(Roughly) Daily

Posts Tagged ‘scrapbook

“Nothing so much assists learning as writing down what we wish to remember”*…

Lewis Carroll’s commonplace shows his musings on ciphers and detailed handwritten charts exploring labryinths. [source]

Your correspondent is away for the rest of this month; regular service will resume on or around September 1st. For the hiatus, a little something to occupy you…

As readers of this blog will have deduced, (Roughly) Daily is a kind of commonplace book…

Commonplace books (or commonplaces) are a way to compile knowledge, usually by writing information into books. They have been kept from antiquity, and were kept particularly during the Renaissance and in the nineteenth century. Such books are similar to scrapbooks filled with items of many kinds: sententiae, notes, proverbs, adages, aphorisms, maxims, quotes, letters, poems, tables of weights and measures, prayers, legal formulas, and recipes… Commonplaces are used by readers, writers, students, and scholars as an aid for remembering useful concepts or facts. Each one is unique to its creator’s particular interests but they almost always include passages found in other texts, sometimes accompanied by the compiler’s responses.

Commonplace book

As Steven Johnson points out, commonplace books have a storied history…

Scholars, amateur scientists, aspiring men of letters — just about anyone with intellectual ambition in the seventeenth and eighteenth centuries was likely to keep a commonplace book.

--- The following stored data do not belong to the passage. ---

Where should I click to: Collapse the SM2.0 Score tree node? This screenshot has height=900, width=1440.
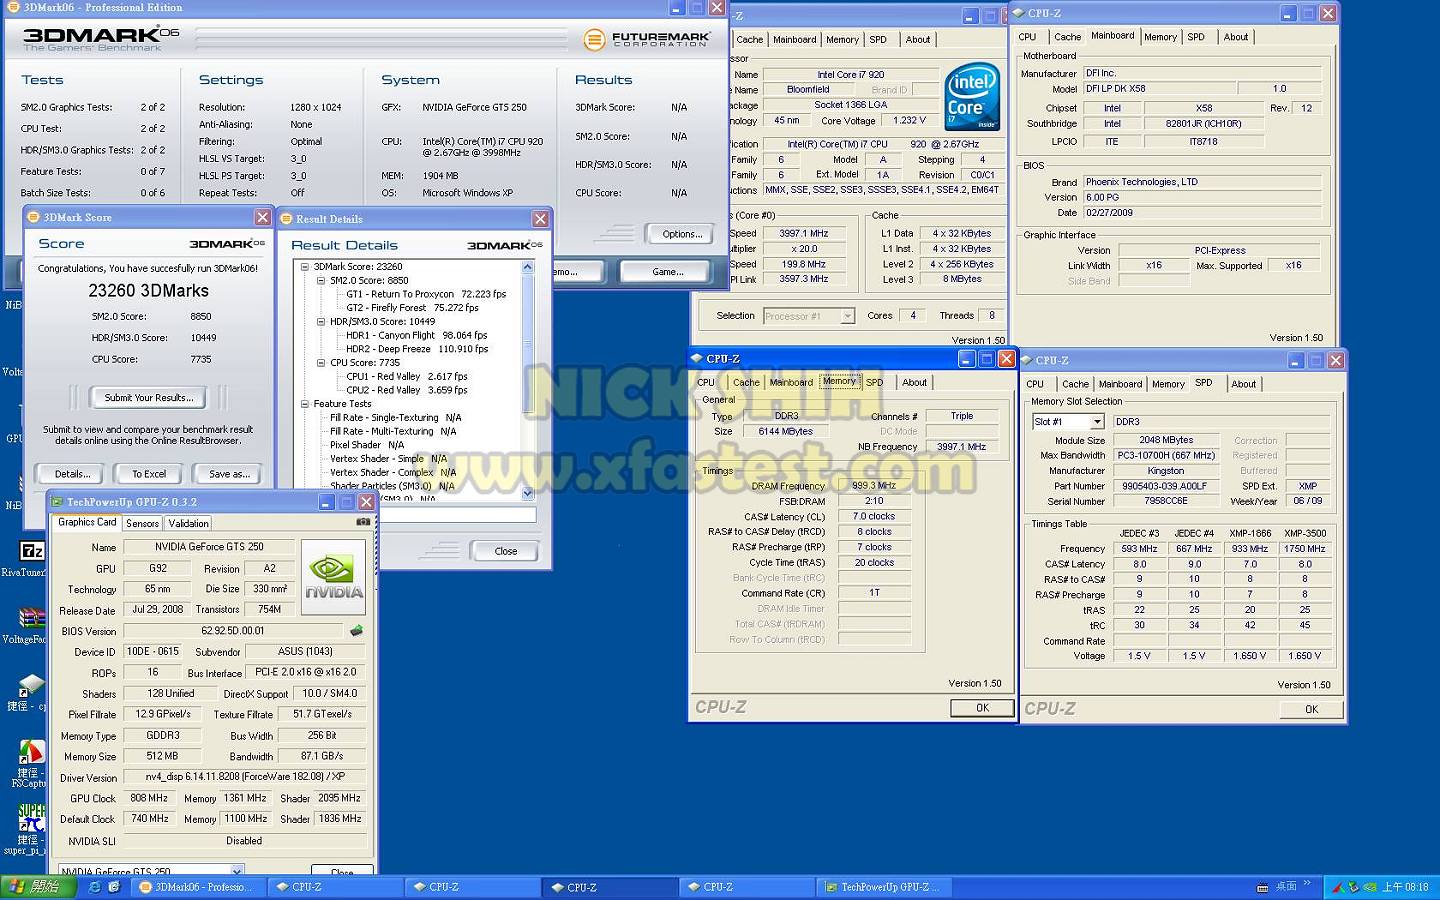click(321, 281)
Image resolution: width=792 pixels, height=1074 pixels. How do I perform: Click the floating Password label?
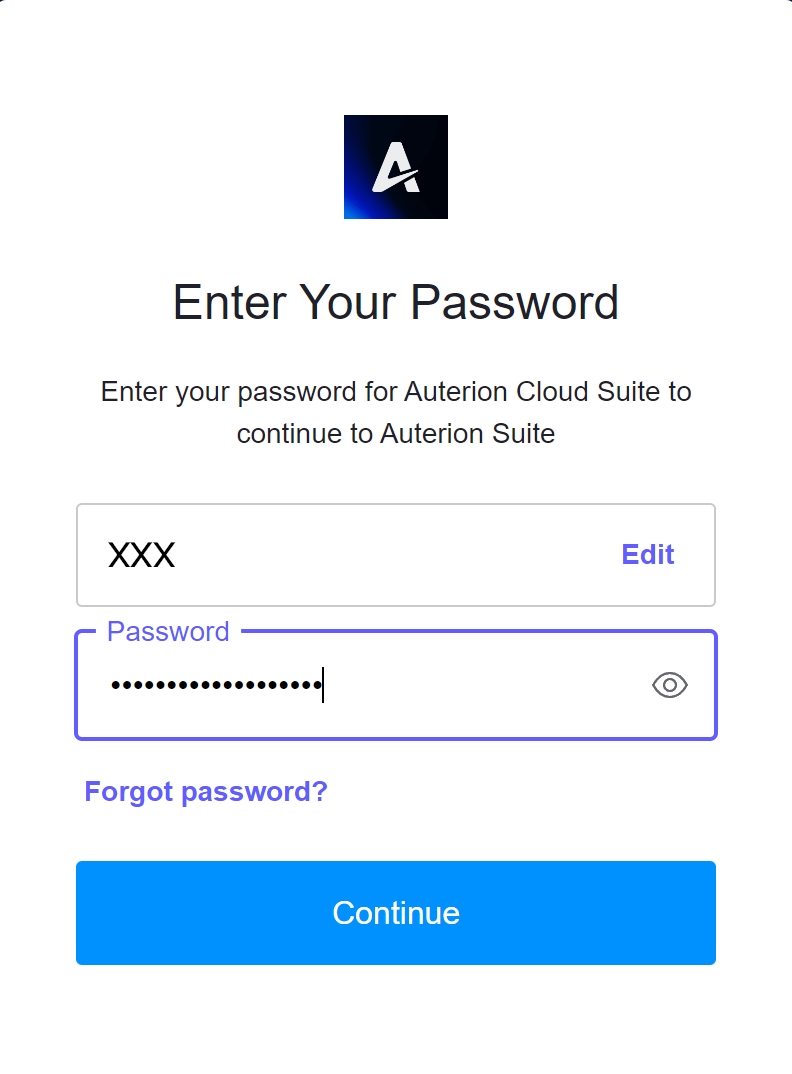(x=168, y=632)
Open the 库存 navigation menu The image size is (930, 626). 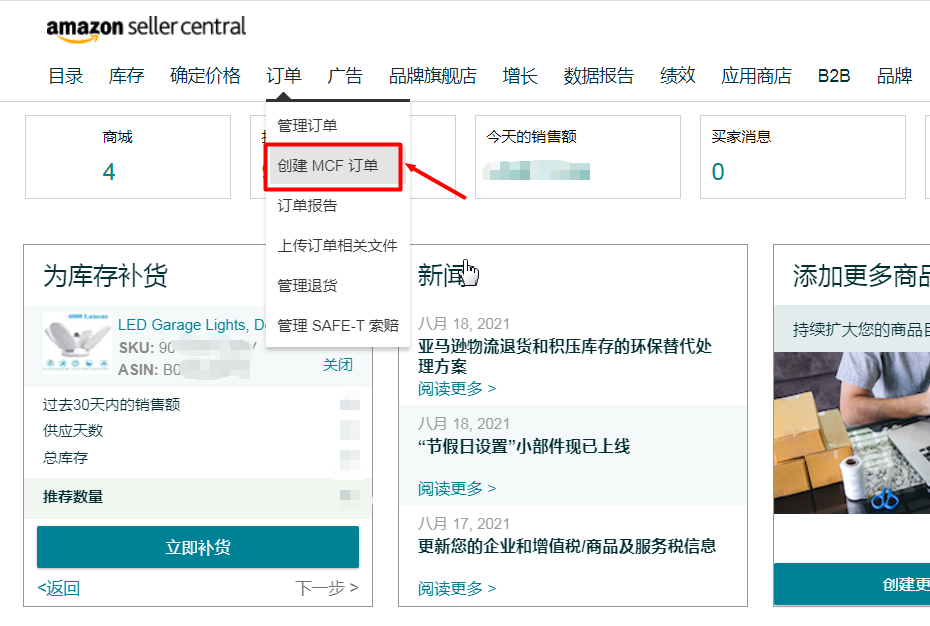click(126, 75)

In its most customary form, “commonplacing,” as it was called, involved transcribing interesting or inspirational passages from one’s reading, assembling a personalized encyclopedia of quotations. It was a kind of solitary version of the original web logs: an archive of interesting tidbits that one encountered during one’s textual browsing. The great minds of the period — Milton, Bacon, Locke — were zealous believers in the memory-enhancing powers of the commonplace book. There is a distinct self-help quality to the early descriptions of commonplacing’s virtues: in the words of one advocate, maintaining the books enabled one to “lay up a fund of knowledge, from which we may at all times select what is useful in the several pursuits of life.”

The philosopher John Locke first began maintaining a commonplace book in 1652, during his first year at Oxford. Over the next decade he developed and refined an elaborate system for indexing the book’s content. Locke thought his method important enough that he appended it to a printing of his canonical work, An Essay Concerning Human Understanding

The Glass Box And The Commonplace Book

Perhaps because in these interconnected days almost anything seems re-retrievable at a click, not too many bother keeping commonplaces. That’s a shame. Your correspondent can testify that the habit– whether practiced in a book or digitally– is a powerful aid both to learning and to writing.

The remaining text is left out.